Exactly as written, return every line of the data below.

=== GIVEN ENTRIES ===

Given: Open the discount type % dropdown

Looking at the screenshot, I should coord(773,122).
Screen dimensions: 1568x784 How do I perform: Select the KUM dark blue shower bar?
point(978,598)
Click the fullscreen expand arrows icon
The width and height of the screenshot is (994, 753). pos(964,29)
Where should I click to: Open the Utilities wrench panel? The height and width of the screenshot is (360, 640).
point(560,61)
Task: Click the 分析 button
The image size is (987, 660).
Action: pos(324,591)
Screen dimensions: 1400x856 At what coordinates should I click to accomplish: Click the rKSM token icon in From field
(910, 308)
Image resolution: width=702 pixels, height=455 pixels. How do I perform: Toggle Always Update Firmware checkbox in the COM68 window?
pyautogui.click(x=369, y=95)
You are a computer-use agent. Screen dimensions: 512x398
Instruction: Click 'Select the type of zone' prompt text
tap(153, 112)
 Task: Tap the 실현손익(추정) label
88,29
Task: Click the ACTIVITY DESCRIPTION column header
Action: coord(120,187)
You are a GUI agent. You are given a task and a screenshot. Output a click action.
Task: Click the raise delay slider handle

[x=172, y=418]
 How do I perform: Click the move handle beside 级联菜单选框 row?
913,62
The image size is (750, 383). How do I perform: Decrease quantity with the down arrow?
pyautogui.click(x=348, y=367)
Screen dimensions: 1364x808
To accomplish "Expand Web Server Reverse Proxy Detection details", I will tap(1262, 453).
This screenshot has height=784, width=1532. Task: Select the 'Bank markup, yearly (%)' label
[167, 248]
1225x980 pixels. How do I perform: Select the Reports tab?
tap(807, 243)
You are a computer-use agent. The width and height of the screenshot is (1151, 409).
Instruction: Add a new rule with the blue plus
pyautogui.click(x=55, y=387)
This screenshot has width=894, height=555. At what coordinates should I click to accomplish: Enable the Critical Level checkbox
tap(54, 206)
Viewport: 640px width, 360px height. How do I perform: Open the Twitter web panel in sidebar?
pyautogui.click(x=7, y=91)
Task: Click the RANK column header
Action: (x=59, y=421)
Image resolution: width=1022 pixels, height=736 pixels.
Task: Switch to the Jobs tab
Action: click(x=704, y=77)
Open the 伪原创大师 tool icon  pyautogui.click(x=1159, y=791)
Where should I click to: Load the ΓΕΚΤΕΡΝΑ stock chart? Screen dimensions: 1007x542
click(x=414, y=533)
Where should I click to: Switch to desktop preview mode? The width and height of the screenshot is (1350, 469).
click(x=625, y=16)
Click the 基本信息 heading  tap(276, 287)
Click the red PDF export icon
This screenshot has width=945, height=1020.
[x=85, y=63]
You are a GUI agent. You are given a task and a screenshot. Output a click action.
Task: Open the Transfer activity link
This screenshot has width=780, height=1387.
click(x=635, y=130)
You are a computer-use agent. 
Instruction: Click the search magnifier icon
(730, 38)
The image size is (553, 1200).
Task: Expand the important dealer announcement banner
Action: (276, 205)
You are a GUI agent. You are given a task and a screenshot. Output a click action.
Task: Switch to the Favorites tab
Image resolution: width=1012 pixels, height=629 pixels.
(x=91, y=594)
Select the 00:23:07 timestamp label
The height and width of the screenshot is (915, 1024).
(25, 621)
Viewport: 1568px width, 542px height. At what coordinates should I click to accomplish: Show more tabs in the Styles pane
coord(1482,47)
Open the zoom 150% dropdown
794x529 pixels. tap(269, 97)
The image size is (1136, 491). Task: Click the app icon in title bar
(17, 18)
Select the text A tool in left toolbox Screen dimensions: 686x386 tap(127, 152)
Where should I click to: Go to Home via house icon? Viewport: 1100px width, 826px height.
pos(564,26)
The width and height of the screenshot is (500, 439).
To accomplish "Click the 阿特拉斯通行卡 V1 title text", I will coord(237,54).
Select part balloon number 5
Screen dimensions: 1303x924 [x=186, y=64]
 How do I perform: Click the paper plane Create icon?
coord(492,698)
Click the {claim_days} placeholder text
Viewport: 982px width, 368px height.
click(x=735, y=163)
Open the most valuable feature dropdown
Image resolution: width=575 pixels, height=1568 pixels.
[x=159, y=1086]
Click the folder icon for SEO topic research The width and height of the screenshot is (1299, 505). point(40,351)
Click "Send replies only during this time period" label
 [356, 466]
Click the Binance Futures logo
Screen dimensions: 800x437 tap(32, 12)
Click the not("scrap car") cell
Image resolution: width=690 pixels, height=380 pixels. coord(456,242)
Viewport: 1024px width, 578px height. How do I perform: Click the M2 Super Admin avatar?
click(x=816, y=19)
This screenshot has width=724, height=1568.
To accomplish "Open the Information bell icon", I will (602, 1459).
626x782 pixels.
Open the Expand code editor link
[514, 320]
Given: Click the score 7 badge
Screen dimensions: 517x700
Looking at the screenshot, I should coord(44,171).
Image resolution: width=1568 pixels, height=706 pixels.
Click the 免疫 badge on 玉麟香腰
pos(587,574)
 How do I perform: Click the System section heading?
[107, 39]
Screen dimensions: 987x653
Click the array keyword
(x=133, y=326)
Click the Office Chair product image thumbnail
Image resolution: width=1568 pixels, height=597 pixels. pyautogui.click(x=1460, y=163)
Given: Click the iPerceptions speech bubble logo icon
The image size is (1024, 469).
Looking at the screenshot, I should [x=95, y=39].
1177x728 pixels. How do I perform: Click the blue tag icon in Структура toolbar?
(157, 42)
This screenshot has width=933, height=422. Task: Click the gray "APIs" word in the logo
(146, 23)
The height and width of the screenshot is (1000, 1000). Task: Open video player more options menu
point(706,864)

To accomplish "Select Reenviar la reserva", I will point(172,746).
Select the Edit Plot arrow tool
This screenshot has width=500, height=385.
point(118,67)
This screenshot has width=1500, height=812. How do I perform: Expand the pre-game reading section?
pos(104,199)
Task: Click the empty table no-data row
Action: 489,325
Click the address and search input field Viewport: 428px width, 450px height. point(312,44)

===

# [SOLUTION FOR THIS PROBLEM]
Given: Open the discount type % dropdown

Looking at the screenshot, I should coord(773,122).
Screen dimensions: 1568x784 How do I perform: Select the KUM dark blue shower bar?
point(978,598)
Click the fullscreen expand arrows icon
The width and height of the screenshot is (994, 753). pos(964,29)
Where should I click to: Open the Utilities wrench panel? The height and width of the screenshot is (360, 640).
point(560,61)
Task: Click the 分析 button
The image size is (987, 660).
Action: pos(324,591)
Screen dimensions: 1400x856 At what coordinates should I click to accomplish: Click the rKSM token icon in From field
(910, 308)
Image resolution: width=702 pixels, height=455 pixels. How do I perform: Toggle Always Update Firmware checkbox in the COM68 window?
pyautogui.click(x=369, y=95)
You are a computer-use agent. Screen dimensions: 512x398
Instruction: Click 'Select the type of zone' prompt text
tap(153, 112)
 Task: Tap the 실현손익(추정) label
88,29
Task: Click the ACTIVITY DESCRIPTION column header
Action: coord(120,187)
You are a GUI agent. You are given a task and a screenshot. Output a click action.
Task: Click the raise delay slider handle

[x=172, y=418]
 How do I perform: Click the move handle beside 级联菜单选框 row?
913,62
The image size is (750, 383). How do I perform: Decrease quantity with the down arrow?
pyautogui.click(x=348, y=367)
Screen dimensions: 1364x808
To accomplish "Expand Web Server Reverse Proxy Detection details", I will tap(1262, 453).
This screenshot has height=784, width=1532. Task: Select the 'Bank markup, yearly (%)' label
[167, 248]
1225x980 pixels. How do I perform: Select the Reports tab?
tap(807, 243)
You are a computer-use agent. The width and height of the screenshot is (1151, 409).
Instruction: Add a new rule with the blue plus
pyautogui.click(x=55, y=387)
This screenshot has width=894, height=555. At what coordinates should I click to accomplish: Enable the Critical Level checkbox
tap(54, 206)
Viewport: 640px width, 360px height. How do I perform: Open the Twitter web panel in sidebar?
pyautogui.click(x=7, y=91)
Task: Click the RANK column header
Action: (x=59, y=421)
Image resolution: width=1022 pixels, height=736 pixels.
Task: Switch to the Jobs tab
Action: click(x=704, y=77)
Open the 伪原创大师 tool icon  pyautogui.click(x=1159, y=791)
Where should I click to: Load the ΓΕΚΤΕΡΝΑ stock chart? Screen dimensions: 1007x542
click(x=414, y=533)
Where should I click to: Switch to desktop preview mode? The width and height of the screenshot is (1350, 469).
click(x=625, y=16)
Click the 基本信息 heading  tap(276, 287)
Click the red PDF export icon
This screenshot has width=945, height=1020.
[x=85, y=63]
You are a GUI agent. You are given a task and a screenshot. Output a click action.
Task: Open the Transfer activity link
This screenshot has width=780, height=1387.
click(x=635, y=130)
You are a computer-use agent. 
Instruction: Click the search magnifier icon
(730, 38)
The image size is (553, 1200).
Task: Expand the important dealer announcement banner
Action: (276, 205)
You are a GUI agent. You are given a task and a screenshot. Output a click action.
Task: Switch to the Favorites tab
Image resolution: width=1012 pixels, height=629 pixels.
(x=91, y=594)
Select the 00:23:07 timestamp label
The height and width of the screenshot is (915, 1024).
(25, 621)
Viewport: 1568px width, 542px height. At what coordinates should I click to accomplish: Show more tabs in the Styles pane
coord(1482,47)
Open the zoom 150% dropdown
794x529 pixels. tap(269, 97)
The image size is (1136, 491). Task: Click the app icon in title bar
(17, 18)
Select the text A tool in left toolbox Screen dimensions: 686x386 tap(127, 152)
Where should I click to: Go to Home via house icon? Viewport: 1100px width, 826px height.
pos(564,26)
The width and height of the screenshot is (500, 439).
To accomplish "Click the 阿特拉斯通行卡 V1 title text", I will coord(237,54).
Select part balloon number 5
Screen dimensions: 1303x924 [x=186, y=64]
 How do I perform: Click the paper plane Create icon?
coord(492,698)
Click the {claim_days} placeholder text
Viewport: 982px width, 368px height.
click(x=735, y=163)
Open the most valuable feature dropdown
Image resolution: width=575 pixels, height=1568 pixels.
[x=159, y=1086]
Click the folder icon for SEO topic research The width and height of the screenshot is (1299, 505). point(40,351)
Click "Send replies only during this time period" label
 [356, 466]
Click the Binance Futures logo
Screen dimensions: 800x437 tap(32, 12)
Click the not("scrap car") cell
Image resolution: width=690 pixels, height=380 pixels. coord(456,242)
Viewport: 1024px width, 578px height. How do I perform: Click the M2 Super Admin avatar?
click(x=816, y=19)
This screenshot has width=724, height=1568.
To accomplish "Open the Information bell icon", I will (602, 1459).
626x782 pixels.
Open the Expand code editor link
[514, 320]
Given: Click the score 7 badge
Screen dimensions: 517x700
Looking at the screenshot, I should coord(44,171).
Image resolution: width=1568 pixels, height=706 pixels.
Click the 免疫 badge on 玉麟香腰
pos(587,574)
 How do I perform: Click the System section heading?
[107, 39]
Screen dimensions: 987x653
Click the array keyword
(x=133, y=326)
Click the Office Chair product image thumbnail
Image resolution: width=1568 pixels, height=597 pixels. pyautogui.click(x=1460, y=163)
Given: Click the iPerceptions speech bubble logo icon
The image size is (1024, 469).
Looking at the screenshot, I should [x=95, y=39].
1177x728 pixels. How do I perform: Click the blue tag icon in Структура toolbar?
(157, 42)
This screenshot has width=933, height=422. Task: Click the gray "APIs" word in the logo
(146, 23)
The height and width of the screenshot is (1000, 1000). Task: Open video player more options menu
point(706,864)

To accomplish "Select Reenviar la reserva", I will point(172,746).
Select the Edit Plot arrow tool
This screenshot has width=500, height=385.
point(118,67)
This screenshot has width=1500, height=812. How do I perform: Expand the pre-game reading section?
pos(104,199)
Task: Click the empty table no-data row
Action: 489,325
Click the address and search input field Viewport: 428px width, 450px height. point(312,44)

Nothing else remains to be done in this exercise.